#### WORK INSTRUCTIONS:
Please reproduce the essay below on parenting word for word, from "Isn’t it amazing" to "for my children.".

#### SUPPLIED PASSAGE:
*****

Isn’t it amazing how incredibly foul it is possible to be to those we love the most? One moment I’m hissing angrily under my breath at my children, the next a friend walks up and I’m back to being cheerful and smiling. In the same breath as that horrid telling off I was giving them earlier I said a lighthearted hello to the postman! It sometimes seems as though I save my worst moments for my children.
It can be hard not to feel guilty about those moments when my worst side shines through. For the most part I have let go of the guilt, knowing that I am only being too hard on myself and that self-blame does nothing to help the situation. But I still feel sadness that I can be so tremendously despicable to people I would die for. The ideal for me would be to change my behaviour, but while I work on that (a lifetime’s worth of work I suspect) I always make sure to say sorry, give a long hug and attempt to rebuild connection.
The most surprisingthing to me, and in fact the most reassuring thing is that in spite of my own poor handling of these situations, my children seem to be okay. How is this possible? If we are to believe our culture’s popular psycho-babble, it would seem that every adult’s unhappiness is due to something her parents did in childhood. When my children were much smaller I wondered whether my flawed parenting would land them in a therapist’s chair in 30 years’ time. I jokingly tell people that I now no longer wonder whether they will be in therapy, but rather for how many years! It’s a huge burden to think that when my children are adults they will hold me to account for today’s failures and my only excuse will be a shamefully mumbled, “But it was hard.” Although I hope they are better at parenting than I am, some part of me also hopes that they will find it hard too. Then they might forgive me for the times when I was horrible.
One thing that I have found extremely helpful is the belief that in spite of life’s daily ups and downs, when you have a loving, trusting relationship with your children, this is what they remember… and having that love and trust makes them more resilient to the peaks and troughs of familial and other relationships. I know that my children are confident in my love. I know this because all three of my children feel free to be themselves with me– even though I admonish them to just behave, they actually ignore that and they just be themselves (fortunately). My middle child has tantrums, tells me lies, rails against me, rolls her eyes when I speak to her (unless she is totally ignoring me), hits me, conceals things from me (needlessly), does precisely the opposite of what she’s asked to do, and in general is just her own unique person. It doesn’t make her easy to live with, but it makes her authentic. And if my children are authentic with me then I know they are confident that no matter what they are, I will love them. And the nice thing is that no matter what I am, they love me too. Phew.

*****

#### SUPPLIED MATERIAL:

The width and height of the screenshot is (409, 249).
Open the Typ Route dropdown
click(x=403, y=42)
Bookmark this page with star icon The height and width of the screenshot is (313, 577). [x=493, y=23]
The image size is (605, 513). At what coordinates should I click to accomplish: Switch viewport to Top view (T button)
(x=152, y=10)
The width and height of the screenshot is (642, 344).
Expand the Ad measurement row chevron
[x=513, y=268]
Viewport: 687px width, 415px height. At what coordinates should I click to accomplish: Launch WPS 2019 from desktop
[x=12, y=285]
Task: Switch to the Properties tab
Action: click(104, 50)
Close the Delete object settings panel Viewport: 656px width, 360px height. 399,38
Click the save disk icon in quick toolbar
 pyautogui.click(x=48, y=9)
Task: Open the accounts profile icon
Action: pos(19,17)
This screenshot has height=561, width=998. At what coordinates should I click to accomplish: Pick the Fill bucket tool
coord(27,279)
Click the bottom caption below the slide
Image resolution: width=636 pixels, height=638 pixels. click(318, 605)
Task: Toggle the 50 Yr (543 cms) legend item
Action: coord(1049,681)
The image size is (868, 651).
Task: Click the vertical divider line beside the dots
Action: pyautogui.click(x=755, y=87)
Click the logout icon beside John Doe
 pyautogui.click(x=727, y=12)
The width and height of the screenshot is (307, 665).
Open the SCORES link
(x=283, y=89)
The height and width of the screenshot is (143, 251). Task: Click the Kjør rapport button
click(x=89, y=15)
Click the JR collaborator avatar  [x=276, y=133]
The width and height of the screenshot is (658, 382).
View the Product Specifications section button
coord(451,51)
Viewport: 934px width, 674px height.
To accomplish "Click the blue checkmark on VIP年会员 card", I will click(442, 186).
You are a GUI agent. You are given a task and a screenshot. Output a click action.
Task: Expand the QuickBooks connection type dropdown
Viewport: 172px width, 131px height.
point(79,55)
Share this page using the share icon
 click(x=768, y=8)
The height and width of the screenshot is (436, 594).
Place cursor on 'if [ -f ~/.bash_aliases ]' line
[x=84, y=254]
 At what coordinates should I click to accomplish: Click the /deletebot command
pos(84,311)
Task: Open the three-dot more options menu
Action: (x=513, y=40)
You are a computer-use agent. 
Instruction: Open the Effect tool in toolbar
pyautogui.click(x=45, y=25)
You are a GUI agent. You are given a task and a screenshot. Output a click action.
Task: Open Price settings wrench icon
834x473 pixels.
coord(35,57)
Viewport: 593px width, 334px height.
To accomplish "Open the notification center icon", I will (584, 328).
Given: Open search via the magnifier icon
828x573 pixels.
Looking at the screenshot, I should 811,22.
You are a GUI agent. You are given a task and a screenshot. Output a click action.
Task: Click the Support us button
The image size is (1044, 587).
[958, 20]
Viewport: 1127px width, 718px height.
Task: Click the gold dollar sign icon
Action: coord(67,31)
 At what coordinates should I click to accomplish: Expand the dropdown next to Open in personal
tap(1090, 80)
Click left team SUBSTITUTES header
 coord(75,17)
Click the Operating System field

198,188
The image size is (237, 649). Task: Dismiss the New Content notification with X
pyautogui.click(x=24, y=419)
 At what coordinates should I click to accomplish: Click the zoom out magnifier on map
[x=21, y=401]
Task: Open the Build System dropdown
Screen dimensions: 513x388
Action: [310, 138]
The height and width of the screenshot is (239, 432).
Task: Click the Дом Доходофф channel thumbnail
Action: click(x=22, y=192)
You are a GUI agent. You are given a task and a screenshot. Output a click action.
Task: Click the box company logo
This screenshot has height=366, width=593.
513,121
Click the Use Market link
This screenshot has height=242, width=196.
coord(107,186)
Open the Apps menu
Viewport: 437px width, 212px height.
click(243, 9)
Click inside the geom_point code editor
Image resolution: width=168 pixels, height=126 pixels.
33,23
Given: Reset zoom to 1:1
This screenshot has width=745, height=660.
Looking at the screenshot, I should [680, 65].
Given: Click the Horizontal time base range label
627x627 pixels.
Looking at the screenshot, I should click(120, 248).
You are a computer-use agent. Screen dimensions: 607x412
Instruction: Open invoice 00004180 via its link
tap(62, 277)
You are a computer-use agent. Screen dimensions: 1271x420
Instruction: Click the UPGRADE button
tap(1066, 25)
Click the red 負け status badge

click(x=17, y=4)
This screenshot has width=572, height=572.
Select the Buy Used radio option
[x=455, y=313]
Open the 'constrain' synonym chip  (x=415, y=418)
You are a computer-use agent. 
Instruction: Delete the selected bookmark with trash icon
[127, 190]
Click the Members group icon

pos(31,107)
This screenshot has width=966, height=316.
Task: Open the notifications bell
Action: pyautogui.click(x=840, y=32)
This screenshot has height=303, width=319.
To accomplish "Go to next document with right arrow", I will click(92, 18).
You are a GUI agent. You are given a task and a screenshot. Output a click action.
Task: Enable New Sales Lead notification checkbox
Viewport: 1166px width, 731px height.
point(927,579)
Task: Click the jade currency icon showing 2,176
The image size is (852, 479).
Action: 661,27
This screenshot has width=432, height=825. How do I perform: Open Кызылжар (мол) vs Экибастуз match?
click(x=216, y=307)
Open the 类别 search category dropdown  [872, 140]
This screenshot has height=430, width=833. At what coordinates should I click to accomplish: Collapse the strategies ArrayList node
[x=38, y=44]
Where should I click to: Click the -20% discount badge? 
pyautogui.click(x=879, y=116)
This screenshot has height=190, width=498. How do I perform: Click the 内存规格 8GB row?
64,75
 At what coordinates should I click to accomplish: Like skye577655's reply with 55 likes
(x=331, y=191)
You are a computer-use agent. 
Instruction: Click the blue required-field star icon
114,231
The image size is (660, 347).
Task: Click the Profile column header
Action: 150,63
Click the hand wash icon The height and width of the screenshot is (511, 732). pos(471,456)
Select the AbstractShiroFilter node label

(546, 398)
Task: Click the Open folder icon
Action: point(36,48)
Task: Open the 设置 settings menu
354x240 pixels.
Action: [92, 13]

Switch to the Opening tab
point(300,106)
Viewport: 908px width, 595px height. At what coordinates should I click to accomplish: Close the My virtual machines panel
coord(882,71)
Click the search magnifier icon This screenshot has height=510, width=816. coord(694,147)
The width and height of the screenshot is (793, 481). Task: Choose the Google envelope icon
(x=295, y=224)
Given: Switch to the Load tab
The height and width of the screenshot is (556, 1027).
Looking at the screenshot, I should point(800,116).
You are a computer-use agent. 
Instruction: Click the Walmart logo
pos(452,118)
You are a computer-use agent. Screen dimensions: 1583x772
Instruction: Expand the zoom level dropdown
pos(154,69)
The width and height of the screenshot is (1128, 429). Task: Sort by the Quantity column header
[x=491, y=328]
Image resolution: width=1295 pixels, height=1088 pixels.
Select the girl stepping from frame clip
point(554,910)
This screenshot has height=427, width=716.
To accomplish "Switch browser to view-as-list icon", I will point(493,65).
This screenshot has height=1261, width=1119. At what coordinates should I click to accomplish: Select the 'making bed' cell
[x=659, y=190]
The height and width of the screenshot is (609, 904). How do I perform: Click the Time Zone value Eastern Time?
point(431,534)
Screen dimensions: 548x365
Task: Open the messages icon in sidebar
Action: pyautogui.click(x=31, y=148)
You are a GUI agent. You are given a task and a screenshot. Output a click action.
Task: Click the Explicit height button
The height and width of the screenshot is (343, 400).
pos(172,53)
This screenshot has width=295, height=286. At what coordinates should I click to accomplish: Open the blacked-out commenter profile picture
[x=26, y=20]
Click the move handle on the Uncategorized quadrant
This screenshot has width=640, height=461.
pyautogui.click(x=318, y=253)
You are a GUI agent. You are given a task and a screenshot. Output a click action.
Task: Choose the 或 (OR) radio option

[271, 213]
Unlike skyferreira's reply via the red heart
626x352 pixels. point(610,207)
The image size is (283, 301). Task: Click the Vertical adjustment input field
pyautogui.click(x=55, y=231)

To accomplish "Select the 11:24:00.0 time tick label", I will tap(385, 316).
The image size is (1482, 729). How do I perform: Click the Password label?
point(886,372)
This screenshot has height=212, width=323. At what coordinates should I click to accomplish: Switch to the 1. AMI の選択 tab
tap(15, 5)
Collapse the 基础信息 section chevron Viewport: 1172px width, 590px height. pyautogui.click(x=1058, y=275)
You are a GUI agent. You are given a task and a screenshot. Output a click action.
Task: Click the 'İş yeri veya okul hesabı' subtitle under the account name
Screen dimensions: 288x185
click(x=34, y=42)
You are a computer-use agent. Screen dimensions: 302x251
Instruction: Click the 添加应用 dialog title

*****

#### FINAL ANSWER:
Isn’t it amazing how incredibly foul it is possible to be to those we love the most? One moment I’m hissing angrily under my breath at my children, the next a friend walks up and I’m back to being cheerful and smiling. In the same breath as that horrid telling off I was giving them earlier I said a lighthearted hello to the postman! It sometimes seems as though I save my worst moments for my children.